人生の最期を話そう

嘉数朗・おもろまちメディカルセンター循環器内科兼訪問診療(2018年11月3日掲載)

尊重すべきは患者意思 ~沖縄県医師会編

 「いつまでも元気に生きていたい」。人は誰でもそう思います。しかし、人生の最期は必ずやってきます。健康なうちに人生の最期を真剣に考える人はほとんどいないでしょう。そんな話は縁起でもないと批判されがちですが、病に倒れてから話をするほうがもっと縁起でもないのではないでしょうか。


 健康なうちに自分の望む最期を家族に話しておかないと、不治の病に倒れ意思を伝える事が出来ない状況になった時、家族には本人がどのような最期を望んでいたのかを知るすべがありません。医療現場では、動揺した家族が本人が望まなかったであろう延命治療を選択してしまうことが時々あります。


 そのような不幸を避けるために、リビングウイルというものがあります。リビングウイルとは終末期医療における事前指示書で、不治の病になった時に延命治療を選択しない等の意思を、本人が健康で判断能力があるうちに文章として発行するものです。リビングウイルがあると延命措置を行わず自然の摂理にゆだねた寿命を迎えることができます。しかし、縁起でもないという感情のせいか、まだ一般に広まっていません。


 最近、ACP(アドバンス・ケア・プランニング)という概念が重要視されています。ACPとは、将来の変化に備え、将来の医療およびケアについて、患者さんを主体に、そのご家族や親しい人、医療・ケアチームが、繰り返し話し合いを行い、患者さんの意思決定を支援するプロセスのことです。


 患者さんの尊厳ある生き方を実現するために、医療者はACPを通して本人の意思を確認します。自分の意思を伝えることができる時から繰り返し話し合いを行い、意思を共有します。それにより、例え意思が確認できない状態になっても、本人の意思を推測することができるのです。本人の望む最期を家族と伴にあらかじめ医療者と共有しておく事で、心穏やかに最期を迎える事ができるのです。


 健康なうちに人生の最期について話すことが大事なのです。

# [データ]
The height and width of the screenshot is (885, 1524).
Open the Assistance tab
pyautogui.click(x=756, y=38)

...

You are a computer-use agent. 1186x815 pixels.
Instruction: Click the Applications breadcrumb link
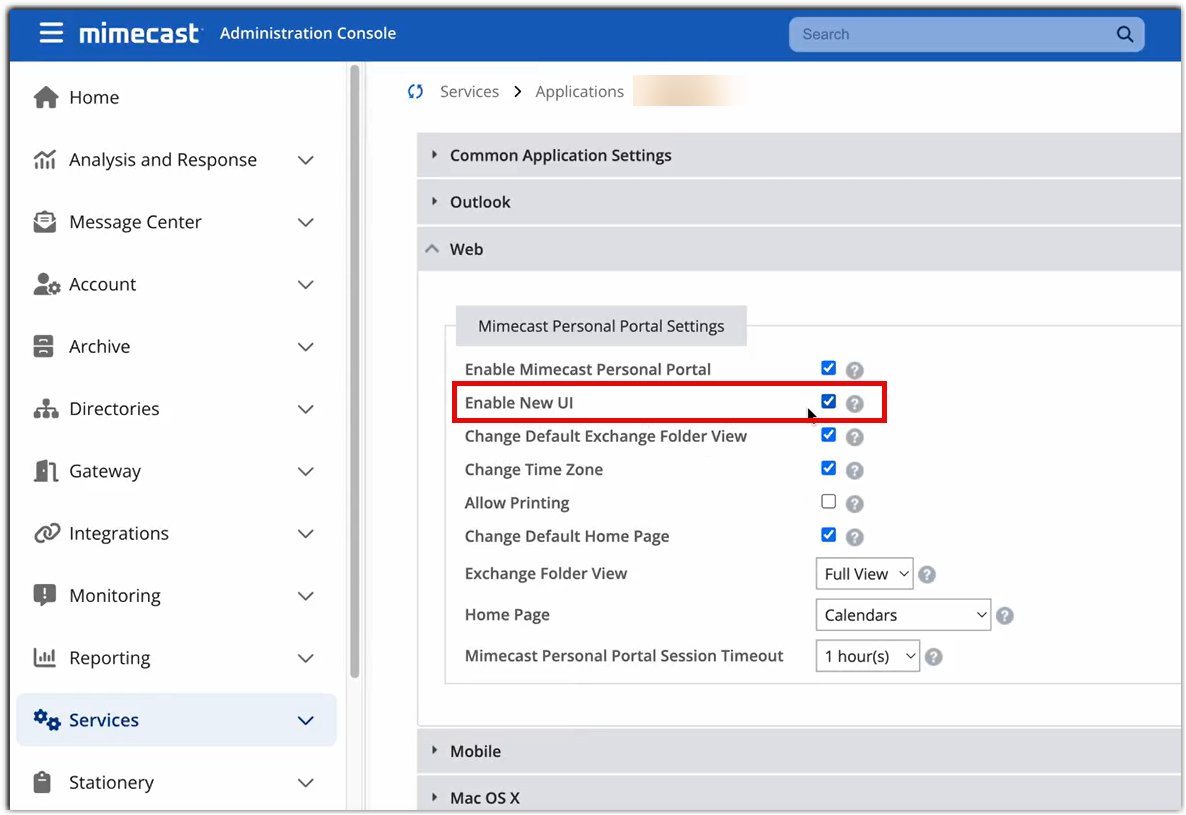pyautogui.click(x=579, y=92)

--

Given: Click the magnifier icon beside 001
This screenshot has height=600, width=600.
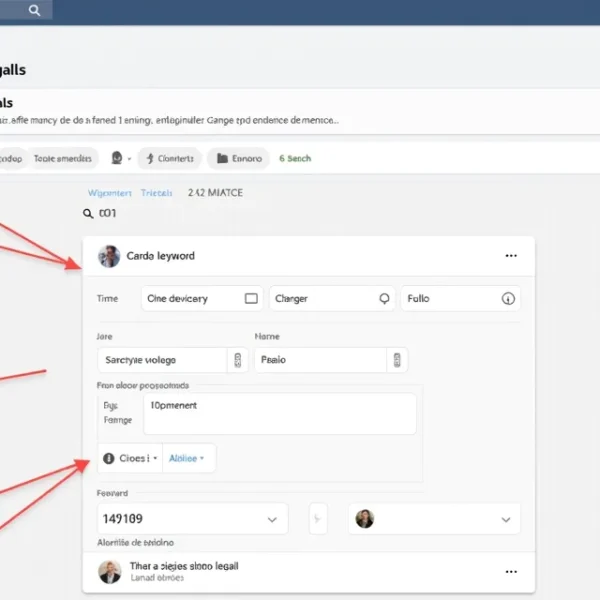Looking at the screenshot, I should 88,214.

# [課題 1]
次の(a)〜(c)は本文の内容と合っていますか。それぞれ「はい」か「いいえ」で答え、判断の決め手となる本文の語句をそのまま引用してください。
(a) リビングウイルはすでに一般に広く普及している。
(b) ACPでは、患者さんを主体として繰り返し話し合いが行われる。
(c) 医療現場では、動揺した家族が、本人が望まなかったであろう延命治療を選ぶことが時々ある。
# [課題 2]
本文のうち、「尊重すべきは患者意思 ~沖縄県医師会編」を含む語句で始まり「支援するプロセスのことです。」で終わる部分を、「リビングウイル」を「リビング・ウィル」に置き換えて書き直してください。
# [課題 3]
本文によると、本人の意思が確認できない状態になっても、その意思を推測できるのはなぜですか。1〜3文で説明してください。

# [解答 1]
(a) いいえ:「まだ一般に広まっていません」
(b) はい:「患者さんを主体に、そのご家族や親しい人、医療・ケアチームが、繰り返し話し合いを行い」
(c) はい:「動揺した家族が本人が望まなかったであろう延命治療を選択してしまうことが時々あります」

# [解答 2]
尊重すべきは患者意思 ~沖縄県医師会編

 「いつまでも元気に生きていたい」。人は誰でもそう思います。しかし、人生の最期は必ずやってきます。健康なうちに人生の最期を真剣に考える人はほとんどいないでしょう。そんな話は縁起でもないと批判されがちですが、病に倒れてから話をするほうがもっと縁起でもないのではないでしょうか。


 健康なうちに自分の望む最期を家族に話しておかないと、不治の病に倒れ意思を伝える事が出来ない状況になった時、家族には本人がどのような最期を望んでいたのかを知るすべがありません。医療現場では、動揺した家族が本人が望まなかったであろう延命治療を選択してしまうことが時々あります。


 そのような不幸を避けるために、リビング・ウィルというものがあります。リビング・ウィルとは終末期医療における事前指示書で、不治の病になった時に延命治療を選択しない等の意思を、本人が健康で判断能力があるうちに文章として発行するものです。リビング・ウィルがあると延命措置を行わず自然の摂理にゆだねた寿命を迎えることができます。しかし、縁起でもないという感情のせいか、まだ一般に広まっていません。


 最近、ACP(アドバンス・ケア・プランニング)という概念が重要視されています。ACPとは、将来の変化に備え、将来の医療およびケアについて、患者さんを主体に、そのご家族や親しい人、医療・ケアチームが、繰り返し話し合いを行い、患者さんの意思決定を支援するプロセスのことです。

# [解答 3]
本人が自分の意思を伝えることができる時から、医療者がACPを通して繰り返し話し合いを行い、本人の意思を共有しておくからです。